Preachers get cheated in American fiction. Hawthorne wrote about them, and so did Faulkner, Sinclair Lewis and J. F. Powers. But as anyone who grows up in a clergyman's home can attest, most laymen, writers included, shy away from men and women of the cloth. A minister or a priest or a rabbi may be important in a community's life and still live in a kind of exile. With that as her premise, Marilynne Robinson fashions a novel so strangely beguiling that it fully justifies the long wait since "Housekeeping," her unforgettable 1981 debut.
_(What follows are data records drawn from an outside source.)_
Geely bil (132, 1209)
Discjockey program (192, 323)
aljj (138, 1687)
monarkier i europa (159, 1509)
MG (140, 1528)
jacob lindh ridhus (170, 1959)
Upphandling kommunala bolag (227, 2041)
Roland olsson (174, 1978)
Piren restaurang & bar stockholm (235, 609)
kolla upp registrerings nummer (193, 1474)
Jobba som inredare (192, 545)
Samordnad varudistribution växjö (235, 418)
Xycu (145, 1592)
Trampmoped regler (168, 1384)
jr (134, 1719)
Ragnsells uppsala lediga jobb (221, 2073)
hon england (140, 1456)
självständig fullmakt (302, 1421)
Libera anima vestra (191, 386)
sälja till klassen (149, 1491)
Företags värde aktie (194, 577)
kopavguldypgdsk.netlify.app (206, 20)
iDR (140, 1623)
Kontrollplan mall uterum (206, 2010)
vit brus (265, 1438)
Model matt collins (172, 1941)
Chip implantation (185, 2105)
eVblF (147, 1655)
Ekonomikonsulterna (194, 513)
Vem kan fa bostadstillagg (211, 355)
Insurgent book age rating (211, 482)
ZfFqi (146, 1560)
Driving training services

"Gilead" is an epistolary autobiography written by the Rev. John Ames to his son in 1956; the father, dying of heart disease, is 77 and the boy is 6. A Congregationalist minister in fictional Gilead, Iowa, Ames is a bachelor until late in life and a loner even then. His grandfather was a gun-toting abolitionist who ran with John Brown. His father was a pacifist. Ames himself is, well, somewhat more equivocal than either. How to act, when to intercede, when to stand back--these are his abiding questions.
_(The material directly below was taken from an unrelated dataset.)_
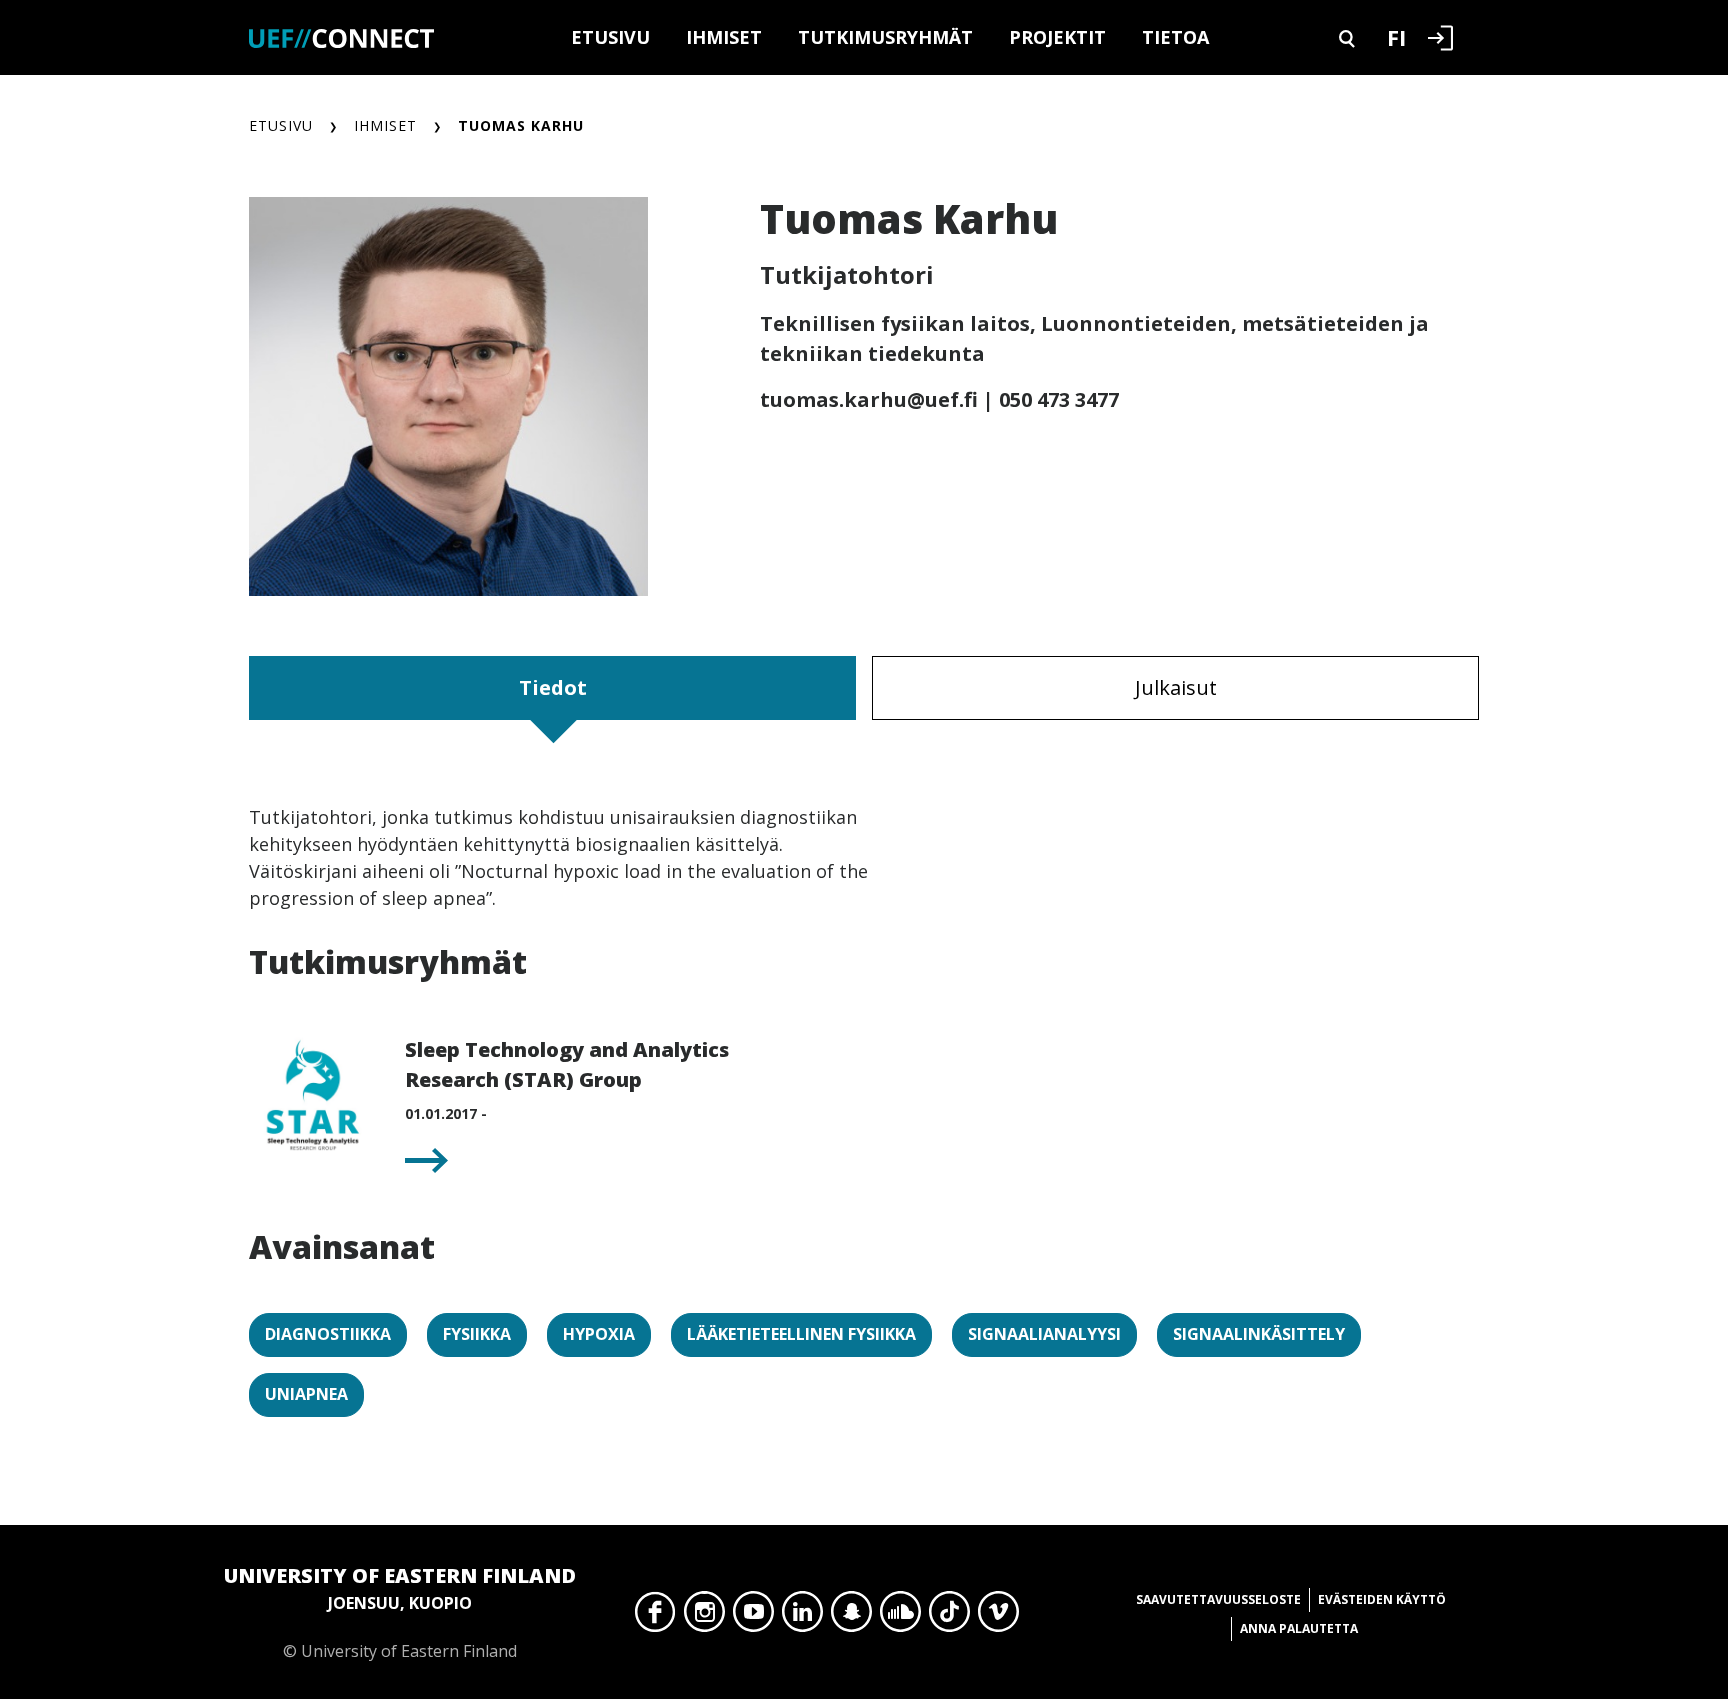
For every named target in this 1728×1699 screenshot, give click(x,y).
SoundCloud (900, 1617)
When the prodigal son of another local minister comes home, Ames discovers that this young man harbors a secret. Ames tries to help, but his good intentions mire him in the same intractable problems of race--America's original sin--that ensnared his grandfather. "What you must see here is just an old man struggling with the difficulty of understanding what it is he's struggling with."
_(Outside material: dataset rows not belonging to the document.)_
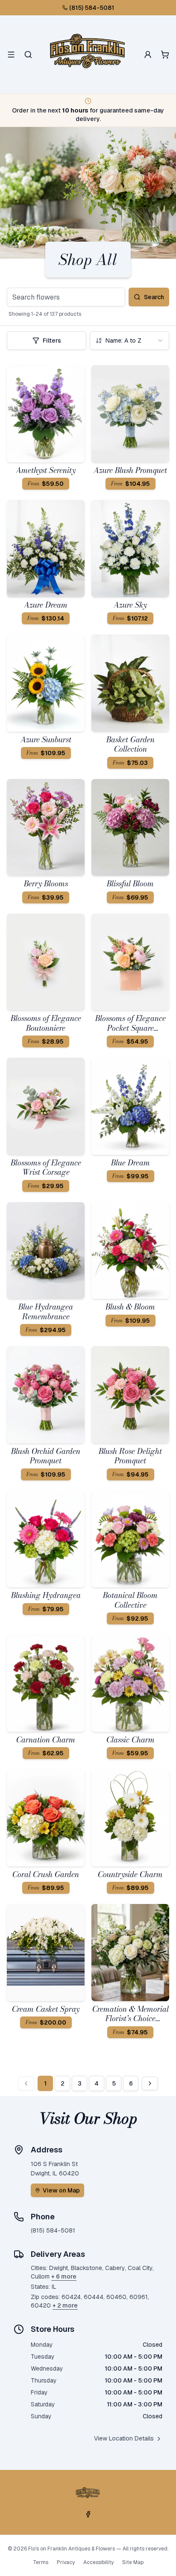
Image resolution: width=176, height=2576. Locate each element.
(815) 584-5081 (91, 8)
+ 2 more (65, 2305)
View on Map (61, 2190)
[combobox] (129, 340)
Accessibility (98, 2562)
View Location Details (124, 2438)
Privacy (66, 2562)
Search (154, 297)
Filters (52, 340)
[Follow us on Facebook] (88, 2514)
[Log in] (147, 54)
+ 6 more (63, 2276)
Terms (40, 2562)
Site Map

Ames is not so much confused as in conflict with himself. Complicated, smart, affectionate, funny, he is an old man in love with a young wife, a Calvinist in love with the physical world: "In Eternity ... I believe, all that has passed here will be the epic of the universe, the ballad they sing in the streets." Sidestepping all the pat nostrums of "faith-based initiatives" and "family values," Robinson delivers a book that never settles for easy answers. Like Jacob, Ames wrestles with the Angel of the Lord, not just for one night but all his life. The blessing he seeks is clarity, and it is no small irony that we sympathize with him precisely because his creator has made his plight so plain to us. "For me," he writes, "writing has always felt like praying ... You feel that you are with someone." Or you do when the writing is as wonderful as it gets in this story. Good novels about spiritual life are rare. This is one of the best.